* _About this exercise_:
Beneath this line is the data. Output exactly the lines from the line with "Instruction: Choose the" to the line with "Given: Click the Zoom label text", both ends included, and nothing more.

Stored dataset items
------------------------------------------------

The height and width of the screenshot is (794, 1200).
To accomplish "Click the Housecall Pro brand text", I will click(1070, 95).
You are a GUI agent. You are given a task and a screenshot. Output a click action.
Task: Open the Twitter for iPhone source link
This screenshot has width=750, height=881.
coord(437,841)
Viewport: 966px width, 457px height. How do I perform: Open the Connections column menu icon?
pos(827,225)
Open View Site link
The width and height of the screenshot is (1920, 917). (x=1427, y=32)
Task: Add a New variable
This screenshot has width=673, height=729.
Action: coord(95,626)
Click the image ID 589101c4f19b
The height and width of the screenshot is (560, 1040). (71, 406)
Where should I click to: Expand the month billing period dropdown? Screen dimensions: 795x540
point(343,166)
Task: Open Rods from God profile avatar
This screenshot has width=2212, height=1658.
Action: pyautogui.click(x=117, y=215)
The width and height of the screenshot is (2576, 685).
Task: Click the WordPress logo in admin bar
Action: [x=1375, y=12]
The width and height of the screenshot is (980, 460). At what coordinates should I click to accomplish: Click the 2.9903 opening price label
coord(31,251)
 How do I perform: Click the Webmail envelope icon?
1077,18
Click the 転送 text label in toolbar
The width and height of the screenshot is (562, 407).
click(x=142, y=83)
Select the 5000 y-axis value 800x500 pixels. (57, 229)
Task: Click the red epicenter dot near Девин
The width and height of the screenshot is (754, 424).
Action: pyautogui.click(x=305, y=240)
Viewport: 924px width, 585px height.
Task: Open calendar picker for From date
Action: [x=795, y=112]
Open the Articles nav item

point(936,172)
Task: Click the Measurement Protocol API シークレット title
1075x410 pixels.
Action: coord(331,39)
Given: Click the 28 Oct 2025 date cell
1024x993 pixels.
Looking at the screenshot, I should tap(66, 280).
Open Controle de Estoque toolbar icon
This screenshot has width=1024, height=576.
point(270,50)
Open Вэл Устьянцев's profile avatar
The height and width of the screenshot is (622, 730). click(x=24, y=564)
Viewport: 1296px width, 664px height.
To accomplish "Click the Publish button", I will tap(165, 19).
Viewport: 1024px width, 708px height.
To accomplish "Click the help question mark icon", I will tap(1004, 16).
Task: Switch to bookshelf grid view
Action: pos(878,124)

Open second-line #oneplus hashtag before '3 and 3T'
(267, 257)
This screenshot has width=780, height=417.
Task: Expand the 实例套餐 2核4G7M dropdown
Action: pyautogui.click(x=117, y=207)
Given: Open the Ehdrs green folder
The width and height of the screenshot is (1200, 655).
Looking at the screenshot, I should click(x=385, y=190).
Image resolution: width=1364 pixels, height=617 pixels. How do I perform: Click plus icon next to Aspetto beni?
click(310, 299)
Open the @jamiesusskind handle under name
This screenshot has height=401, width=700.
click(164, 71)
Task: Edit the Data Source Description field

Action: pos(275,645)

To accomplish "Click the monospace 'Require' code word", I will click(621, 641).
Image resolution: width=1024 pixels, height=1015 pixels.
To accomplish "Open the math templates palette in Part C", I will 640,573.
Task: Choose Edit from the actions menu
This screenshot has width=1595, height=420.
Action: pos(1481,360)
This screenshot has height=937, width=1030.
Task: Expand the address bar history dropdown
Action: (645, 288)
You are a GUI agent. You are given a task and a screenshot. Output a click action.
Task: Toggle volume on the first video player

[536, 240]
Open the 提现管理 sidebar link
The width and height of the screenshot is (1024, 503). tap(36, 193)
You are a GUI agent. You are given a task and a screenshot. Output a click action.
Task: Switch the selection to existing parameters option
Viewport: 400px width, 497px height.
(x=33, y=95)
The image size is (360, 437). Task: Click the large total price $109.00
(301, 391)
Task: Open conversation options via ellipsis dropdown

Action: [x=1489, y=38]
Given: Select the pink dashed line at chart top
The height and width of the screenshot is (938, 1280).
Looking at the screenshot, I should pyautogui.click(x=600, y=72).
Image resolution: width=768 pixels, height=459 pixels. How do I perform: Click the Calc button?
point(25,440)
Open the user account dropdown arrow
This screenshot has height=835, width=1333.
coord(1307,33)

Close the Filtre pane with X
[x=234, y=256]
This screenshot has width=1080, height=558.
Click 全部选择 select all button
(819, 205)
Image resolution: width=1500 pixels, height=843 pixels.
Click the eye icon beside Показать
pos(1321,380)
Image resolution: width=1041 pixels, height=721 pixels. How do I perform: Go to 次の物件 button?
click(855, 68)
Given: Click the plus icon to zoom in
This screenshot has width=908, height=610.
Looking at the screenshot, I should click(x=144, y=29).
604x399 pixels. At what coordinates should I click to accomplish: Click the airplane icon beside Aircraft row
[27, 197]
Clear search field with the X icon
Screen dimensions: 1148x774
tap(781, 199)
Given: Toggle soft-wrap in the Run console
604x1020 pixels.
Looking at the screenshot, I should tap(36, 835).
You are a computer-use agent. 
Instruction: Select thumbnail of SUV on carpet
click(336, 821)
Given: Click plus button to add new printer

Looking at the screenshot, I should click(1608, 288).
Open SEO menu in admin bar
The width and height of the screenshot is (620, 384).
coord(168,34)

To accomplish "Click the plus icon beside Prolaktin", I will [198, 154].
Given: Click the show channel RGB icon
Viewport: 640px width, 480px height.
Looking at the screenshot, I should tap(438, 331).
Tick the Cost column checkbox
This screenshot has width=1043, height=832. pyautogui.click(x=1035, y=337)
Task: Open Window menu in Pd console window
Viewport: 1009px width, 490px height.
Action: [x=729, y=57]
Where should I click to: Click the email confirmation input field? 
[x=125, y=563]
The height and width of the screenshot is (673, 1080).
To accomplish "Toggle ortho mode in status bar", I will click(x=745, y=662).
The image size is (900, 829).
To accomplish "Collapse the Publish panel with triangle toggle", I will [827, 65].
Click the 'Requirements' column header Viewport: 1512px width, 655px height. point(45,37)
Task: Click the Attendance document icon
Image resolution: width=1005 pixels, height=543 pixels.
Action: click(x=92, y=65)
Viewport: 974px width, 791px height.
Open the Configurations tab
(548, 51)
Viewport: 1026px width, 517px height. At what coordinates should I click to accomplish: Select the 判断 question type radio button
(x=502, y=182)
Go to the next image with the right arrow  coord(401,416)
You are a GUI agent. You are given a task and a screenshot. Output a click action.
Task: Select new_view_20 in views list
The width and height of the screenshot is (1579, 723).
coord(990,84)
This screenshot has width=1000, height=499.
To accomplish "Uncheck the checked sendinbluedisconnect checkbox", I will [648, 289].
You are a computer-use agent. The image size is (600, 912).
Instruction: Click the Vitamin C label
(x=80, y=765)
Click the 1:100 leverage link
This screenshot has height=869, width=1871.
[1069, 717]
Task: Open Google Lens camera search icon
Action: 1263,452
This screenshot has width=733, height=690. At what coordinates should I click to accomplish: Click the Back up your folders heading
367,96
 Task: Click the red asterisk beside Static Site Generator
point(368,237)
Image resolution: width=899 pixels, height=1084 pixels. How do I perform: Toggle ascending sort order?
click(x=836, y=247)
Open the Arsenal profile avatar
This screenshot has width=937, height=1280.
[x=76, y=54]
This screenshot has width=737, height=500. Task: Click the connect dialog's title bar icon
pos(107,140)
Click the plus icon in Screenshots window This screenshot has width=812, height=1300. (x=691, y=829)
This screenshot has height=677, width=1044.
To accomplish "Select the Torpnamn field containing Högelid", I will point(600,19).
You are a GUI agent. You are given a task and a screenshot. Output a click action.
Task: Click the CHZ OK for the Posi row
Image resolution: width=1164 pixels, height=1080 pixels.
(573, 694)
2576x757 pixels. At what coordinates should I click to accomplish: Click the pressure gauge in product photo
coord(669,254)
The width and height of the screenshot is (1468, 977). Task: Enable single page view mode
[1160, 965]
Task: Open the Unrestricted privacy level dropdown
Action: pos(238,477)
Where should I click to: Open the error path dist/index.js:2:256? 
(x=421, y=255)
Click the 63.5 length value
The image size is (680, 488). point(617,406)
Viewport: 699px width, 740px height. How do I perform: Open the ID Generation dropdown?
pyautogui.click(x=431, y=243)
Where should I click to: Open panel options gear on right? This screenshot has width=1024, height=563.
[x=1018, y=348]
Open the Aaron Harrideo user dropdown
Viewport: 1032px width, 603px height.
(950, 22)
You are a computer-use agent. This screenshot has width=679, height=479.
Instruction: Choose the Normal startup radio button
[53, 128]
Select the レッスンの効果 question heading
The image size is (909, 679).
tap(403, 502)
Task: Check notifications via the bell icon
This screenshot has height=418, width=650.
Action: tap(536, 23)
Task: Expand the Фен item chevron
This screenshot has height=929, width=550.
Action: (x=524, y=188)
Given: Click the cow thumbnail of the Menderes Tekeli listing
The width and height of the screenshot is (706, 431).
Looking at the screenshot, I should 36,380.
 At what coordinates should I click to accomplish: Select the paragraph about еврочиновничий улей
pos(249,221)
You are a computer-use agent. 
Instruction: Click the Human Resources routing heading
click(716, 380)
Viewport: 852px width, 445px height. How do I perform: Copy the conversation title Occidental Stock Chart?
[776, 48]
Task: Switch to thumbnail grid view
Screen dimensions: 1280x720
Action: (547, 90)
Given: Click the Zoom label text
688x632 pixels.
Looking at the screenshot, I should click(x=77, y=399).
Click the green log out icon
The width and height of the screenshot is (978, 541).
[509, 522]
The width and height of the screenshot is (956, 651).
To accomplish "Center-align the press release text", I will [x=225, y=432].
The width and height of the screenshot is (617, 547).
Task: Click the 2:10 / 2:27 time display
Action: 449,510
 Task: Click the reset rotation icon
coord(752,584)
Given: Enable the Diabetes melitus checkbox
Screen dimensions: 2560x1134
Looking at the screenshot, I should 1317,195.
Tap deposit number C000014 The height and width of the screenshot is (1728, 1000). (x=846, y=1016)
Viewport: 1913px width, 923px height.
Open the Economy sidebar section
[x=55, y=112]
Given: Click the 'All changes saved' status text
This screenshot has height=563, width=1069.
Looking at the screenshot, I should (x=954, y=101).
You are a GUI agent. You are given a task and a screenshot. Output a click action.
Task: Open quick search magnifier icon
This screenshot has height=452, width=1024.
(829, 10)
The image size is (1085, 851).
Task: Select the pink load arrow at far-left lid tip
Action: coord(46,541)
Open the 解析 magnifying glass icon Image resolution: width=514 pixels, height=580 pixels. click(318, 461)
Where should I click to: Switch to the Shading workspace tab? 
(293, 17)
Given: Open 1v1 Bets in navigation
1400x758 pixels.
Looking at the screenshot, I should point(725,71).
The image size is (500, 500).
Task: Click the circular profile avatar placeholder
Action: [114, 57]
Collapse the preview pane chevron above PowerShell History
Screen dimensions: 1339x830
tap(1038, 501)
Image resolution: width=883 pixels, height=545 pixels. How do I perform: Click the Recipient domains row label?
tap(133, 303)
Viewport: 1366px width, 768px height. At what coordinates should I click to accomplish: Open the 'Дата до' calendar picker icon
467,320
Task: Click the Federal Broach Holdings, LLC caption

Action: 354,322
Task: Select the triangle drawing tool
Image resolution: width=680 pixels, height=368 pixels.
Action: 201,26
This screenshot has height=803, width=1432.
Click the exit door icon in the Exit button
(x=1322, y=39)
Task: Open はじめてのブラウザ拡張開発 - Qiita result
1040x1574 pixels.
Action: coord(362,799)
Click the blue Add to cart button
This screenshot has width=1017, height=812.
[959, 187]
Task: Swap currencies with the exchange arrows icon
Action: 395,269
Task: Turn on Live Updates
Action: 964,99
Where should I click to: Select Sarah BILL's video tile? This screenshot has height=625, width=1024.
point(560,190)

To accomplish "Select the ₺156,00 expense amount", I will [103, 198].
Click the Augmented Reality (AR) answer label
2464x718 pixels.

------------------------------------------------

* _Reply to the task_:
Instruction: Choose the Normal startup radio button
[53, 128]
Select the レッスンの効果 question heading
The image size is (909, 679).
tap(403, 502)
Task: Check notifications via the bell icon
This screenshot has height=418, width=650.
Action: tap(536, 23)
Task: Expand the Фен item chevron
This screenshot has height=929, width=550.
Action: (x=524, y=188)
Given: Click the cow thumbnail of the Menderes Tekeli listing
The width and height of the screenshot is (706, 431).
Looking at the screenshot, I should 36,380.
 At what coordinates should I click to accomplish: Select the paragraph about еврочиновничий улей
pos(249,221)
You are a computer-use agent. 
Instruction: Click the Human Resources routing heading
click(716, 380)
Viewport: 852px width, 445px height. How do I perform: Copy the conversation title Occidental Stock Chart?
[776, 48]
Task: Switch to thumbnail grid view
Screen dimensions: 1280x720
Action: (547, 90)
Given: Click the Zoom label text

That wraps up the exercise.